Вот уже и нет горщика Васи Тимофеева, камни разошлись по музеям и коллекциям. Возьмёшь в ладонь его камень-самоцвет, и становится на душе теплее, и кажется, что камень помнит горщика, светится. Жизнь – это миг, как метеор чиркнет через небо – оставит на секунду след, и нет его. Но люди, подобные Тимофееву, оставляют след не на небе, а в душах, и долго этот след греет душу, будит воспоминания. И хочется в другой жизни стать самоцветом, чтоб кто-то нашёл тебя и возрадовался.
И. АРТЕМЬЕВ, с. Кайгородское.
Василий Фёдорович Тимофеев родился 15 апреля 1933 года в городе Боровичи Новгородской области. Отец был пчеловодом, мать – агрономом. В семье трое детей – дочь и два сына, Вася был вторым ребёнком. Отец погиб в первые месяцы Великой Отечественной войны, а мать умерла вскоре после похоронки. Детей отдали в детские дома.
Василий отслужил в армии, окончил курсы буровых мастеров. Его трудовая деятельность началась в геологоразведочных партиях Южного Урала и Среднего Урала. Увлекся камнями, а первой находкой была друза горного хрусталя на Приполярном Урале.

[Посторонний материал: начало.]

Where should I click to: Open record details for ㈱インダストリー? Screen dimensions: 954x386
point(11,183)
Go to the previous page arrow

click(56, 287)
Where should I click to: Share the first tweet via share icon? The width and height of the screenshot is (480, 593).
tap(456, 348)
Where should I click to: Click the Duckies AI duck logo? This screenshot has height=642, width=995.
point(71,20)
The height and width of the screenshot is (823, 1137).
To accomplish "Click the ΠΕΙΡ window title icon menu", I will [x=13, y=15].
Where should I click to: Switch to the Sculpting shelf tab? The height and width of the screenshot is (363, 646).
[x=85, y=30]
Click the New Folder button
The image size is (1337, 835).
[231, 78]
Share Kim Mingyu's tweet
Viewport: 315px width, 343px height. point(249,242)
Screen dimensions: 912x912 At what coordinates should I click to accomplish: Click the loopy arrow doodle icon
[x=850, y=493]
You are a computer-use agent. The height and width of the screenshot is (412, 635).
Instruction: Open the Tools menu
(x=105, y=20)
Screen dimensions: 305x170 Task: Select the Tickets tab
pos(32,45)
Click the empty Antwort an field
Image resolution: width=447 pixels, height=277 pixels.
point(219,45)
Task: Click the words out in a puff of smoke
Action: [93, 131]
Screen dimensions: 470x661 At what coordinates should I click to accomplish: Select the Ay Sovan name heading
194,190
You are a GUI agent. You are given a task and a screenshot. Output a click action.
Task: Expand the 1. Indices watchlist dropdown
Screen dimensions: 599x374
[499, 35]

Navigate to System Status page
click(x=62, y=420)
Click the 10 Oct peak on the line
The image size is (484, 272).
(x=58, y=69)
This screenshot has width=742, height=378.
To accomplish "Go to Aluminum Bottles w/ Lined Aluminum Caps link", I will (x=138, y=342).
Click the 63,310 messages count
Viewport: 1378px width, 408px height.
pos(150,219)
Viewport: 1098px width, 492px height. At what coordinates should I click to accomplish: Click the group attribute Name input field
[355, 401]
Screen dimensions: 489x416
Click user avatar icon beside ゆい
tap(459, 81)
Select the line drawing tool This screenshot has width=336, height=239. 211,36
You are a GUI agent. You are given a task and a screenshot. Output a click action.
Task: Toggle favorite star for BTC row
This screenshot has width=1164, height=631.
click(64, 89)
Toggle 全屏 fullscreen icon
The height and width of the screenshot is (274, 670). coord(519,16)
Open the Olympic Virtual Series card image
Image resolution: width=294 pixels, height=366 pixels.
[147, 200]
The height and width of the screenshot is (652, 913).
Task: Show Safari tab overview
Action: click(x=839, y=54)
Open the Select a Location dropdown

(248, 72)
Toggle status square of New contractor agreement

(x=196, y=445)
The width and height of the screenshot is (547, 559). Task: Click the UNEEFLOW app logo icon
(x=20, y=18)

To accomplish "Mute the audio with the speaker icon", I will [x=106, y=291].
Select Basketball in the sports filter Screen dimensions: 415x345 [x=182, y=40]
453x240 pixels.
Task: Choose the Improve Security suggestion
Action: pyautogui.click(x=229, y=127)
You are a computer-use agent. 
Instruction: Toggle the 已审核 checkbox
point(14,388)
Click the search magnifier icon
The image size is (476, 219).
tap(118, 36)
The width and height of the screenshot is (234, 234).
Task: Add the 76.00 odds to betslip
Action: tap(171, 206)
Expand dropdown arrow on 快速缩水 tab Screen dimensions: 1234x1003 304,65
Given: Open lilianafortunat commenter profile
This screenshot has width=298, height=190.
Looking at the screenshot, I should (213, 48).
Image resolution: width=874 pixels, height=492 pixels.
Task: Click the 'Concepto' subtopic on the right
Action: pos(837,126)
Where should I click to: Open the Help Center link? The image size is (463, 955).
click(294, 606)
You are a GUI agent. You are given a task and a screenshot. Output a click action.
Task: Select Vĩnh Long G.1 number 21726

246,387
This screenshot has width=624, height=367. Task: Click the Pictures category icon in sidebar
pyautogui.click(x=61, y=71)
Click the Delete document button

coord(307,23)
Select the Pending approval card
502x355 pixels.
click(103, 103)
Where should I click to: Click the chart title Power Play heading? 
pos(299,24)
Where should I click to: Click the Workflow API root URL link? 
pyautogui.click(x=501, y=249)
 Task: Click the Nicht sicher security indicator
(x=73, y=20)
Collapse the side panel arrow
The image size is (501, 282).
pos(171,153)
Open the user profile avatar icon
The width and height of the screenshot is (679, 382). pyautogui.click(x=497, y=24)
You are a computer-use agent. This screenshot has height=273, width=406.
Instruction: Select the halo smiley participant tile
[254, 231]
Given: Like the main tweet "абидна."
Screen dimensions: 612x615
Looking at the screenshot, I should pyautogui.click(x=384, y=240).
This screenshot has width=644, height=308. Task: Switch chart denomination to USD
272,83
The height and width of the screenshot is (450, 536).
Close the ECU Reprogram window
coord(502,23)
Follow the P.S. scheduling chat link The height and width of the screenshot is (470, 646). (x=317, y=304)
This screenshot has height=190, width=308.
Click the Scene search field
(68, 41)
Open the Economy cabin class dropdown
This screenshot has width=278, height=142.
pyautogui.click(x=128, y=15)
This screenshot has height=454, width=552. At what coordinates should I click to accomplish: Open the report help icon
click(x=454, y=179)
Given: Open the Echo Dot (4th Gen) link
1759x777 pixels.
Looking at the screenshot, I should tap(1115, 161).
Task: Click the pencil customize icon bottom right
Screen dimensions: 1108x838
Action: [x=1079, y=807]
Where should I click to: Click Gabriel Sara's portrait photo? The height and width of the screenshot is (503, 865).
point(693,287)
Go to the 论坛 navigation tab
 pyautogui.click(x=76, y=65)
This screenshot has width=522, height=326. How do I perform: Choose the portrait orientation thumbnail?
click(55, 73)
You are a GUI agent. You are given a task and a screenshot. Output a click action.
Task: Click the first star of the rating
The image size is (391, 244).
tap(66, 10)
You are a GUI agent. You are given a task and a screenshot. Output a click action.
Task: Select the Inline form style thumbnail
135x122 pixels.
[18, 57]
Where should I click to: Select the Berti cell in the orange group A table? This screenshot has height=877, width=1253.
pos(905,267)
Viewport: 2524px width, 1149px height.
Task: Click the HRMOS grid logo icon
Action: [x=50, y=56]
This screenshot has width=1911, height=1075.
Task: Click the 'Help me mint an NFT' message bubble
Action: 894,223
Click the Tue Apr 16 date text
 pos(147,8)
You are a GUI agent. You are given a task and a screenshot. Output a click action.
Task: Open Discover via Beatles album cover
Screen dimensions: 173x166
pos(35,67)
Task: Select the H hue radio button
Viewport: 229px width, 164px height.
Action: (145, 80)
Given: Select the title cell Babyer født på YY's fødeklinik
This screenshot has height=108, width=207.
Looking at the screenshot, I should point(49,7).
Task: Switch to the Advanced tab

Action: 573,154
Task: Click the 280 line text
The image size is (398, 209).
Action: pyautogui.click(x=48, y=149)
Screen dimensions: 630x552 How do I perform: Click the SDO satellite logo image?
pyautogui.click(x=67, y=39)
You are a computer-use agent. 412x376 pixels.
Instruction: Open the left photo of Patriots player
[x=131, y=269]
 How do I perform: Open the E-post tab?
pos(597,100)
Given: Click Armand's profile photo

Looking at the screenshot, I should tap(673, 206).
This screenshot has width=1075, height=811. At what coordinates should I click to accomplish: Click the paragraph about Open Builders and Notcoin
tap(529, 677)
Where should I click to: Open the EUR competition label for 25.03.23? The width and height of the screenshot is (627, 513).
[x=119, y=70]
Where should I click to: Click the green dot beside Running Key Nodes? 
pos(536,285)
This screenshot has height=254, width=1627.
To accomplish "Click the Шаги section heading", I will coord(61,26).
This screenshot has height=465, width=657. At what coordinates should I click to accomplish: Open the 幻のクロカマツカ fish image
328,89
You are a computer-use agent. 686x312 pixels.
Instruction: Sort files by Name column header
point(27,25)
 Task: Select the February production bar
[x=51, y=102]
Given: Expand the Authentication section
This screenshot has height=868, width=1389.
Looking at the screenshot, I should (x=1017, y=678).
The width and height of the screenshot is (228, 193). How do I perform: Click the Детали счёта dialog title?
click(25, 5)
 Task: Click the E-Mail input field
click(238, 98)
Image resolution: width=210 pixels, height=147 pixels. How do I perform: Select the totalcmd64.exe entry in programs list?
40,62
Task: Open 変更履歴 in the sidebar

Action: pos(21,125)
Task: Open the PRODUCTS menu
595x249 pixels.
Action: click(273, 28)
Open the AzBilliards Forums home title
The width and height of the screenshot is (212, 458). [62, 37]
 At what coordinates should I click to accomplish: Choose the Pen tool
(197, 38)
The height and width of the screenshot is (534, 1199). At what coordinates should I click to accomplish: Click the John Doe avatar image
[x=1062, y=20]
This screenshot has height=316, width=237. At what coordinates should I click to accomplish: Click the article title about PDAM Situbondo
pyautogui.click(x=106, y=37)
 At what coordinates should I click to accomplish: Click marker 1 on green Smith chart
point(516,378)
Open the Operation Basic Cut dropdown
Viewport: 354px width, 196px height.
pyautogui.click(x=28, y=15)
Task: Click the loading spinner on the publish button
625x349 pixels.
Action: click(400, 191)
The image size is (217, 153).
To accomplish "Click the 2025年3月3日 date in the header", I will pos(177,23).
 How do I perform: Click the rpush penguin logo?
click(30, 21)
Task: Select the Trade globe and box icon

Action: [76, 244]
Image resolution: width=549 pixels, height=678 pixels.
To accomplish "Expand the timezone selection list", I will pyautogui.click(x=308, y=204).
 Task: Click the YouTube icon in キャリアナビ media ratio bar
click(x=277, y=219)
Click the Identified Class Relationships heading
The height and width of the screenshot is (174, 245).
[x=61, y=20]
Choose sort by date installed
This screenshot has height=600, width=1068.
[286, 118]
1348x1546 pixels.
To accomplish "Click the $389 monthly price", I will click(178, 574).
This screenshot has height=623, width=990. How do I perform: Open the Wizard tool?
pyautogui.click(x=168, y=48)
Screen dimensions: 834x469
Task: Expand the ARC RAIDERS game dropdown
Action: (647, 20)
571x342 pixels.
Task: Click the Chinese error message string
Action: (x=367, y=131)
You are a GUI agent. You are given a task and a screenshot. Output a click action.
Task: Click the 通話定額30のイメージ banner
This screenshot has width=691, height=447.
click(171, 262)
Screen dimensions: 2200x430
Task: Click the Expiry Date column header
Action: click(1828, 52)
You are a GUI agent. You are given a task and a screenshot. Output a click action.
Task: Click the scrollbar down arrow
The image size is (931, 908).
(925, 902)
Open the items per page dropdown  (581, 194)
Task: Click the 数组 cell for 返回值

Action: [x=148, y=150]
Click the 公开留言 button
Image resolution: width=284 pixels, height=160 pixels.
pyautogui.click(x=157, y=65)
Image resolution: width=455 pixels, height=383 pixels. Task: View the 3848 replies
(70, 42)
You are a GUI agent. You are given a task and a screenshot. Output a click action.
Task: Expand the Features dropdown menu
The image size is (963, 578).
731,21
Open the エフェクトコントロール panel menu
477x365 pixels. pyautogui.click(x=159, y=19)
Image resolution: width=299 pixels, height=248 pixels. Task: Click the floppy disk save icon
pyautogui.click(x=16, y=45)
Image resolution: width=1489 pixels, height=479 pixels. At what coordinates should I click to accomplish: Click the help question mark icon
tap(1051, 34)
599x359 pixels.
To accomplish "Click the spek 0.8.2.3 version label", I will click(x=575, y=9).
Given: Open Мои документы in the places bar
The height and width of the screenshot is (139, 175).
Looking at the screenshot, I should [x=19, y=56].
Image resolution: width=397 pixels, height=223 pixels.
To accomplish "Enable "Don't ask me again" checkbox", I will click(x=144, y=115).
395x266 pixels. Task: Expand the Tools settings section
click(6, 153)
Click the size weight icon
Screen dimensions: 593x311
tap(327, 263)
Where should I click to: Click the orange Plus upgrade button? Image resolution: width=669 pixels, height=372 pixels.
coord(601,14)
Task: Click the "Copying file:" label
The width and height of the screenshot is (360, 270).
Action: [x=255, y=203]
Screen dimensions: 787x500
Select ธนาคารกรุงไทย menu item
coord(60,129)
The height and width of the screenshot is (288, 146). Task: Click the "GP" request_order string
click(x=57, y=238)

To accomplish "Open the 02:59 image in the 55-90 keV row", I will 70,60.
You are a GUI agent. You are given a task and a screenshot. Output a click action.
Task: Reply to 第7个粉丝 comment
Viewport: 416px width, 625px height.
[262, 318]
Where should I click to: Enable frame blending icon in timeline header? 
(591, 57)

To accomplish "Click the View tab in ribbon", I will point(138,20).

В 1964 году женился, затем родилась дочь Варюха. В 1967 году приехал жить в Мурзинку. Здесь Василий познакомился с Иваном Ивановичем Зверевым, с его богатой коллекцией камней. Они вместе ходили по старым копям, и Василий сам собрал большую коллекцию камней, которыми приезжали любоваться из разных уголков России.
Работая взрывником на Ватихе, Василий познакомился с забойщиком Виктором Николаевичем Коневым – тоже коллекционером, а ещё любителем-пчеловодом. Они стали соревновать в пчеловодстве, к ним присоединился Александр Иванцов, который был огранщиком. Когда Ватиху закрыли, Василий поступил работать пчеловодом, привёл пасеку в идеальный порядок.
Марина Ивановна ТИМОФЕЕВА.
Литература: Газета "Пригородная газета" от 13.06.2014.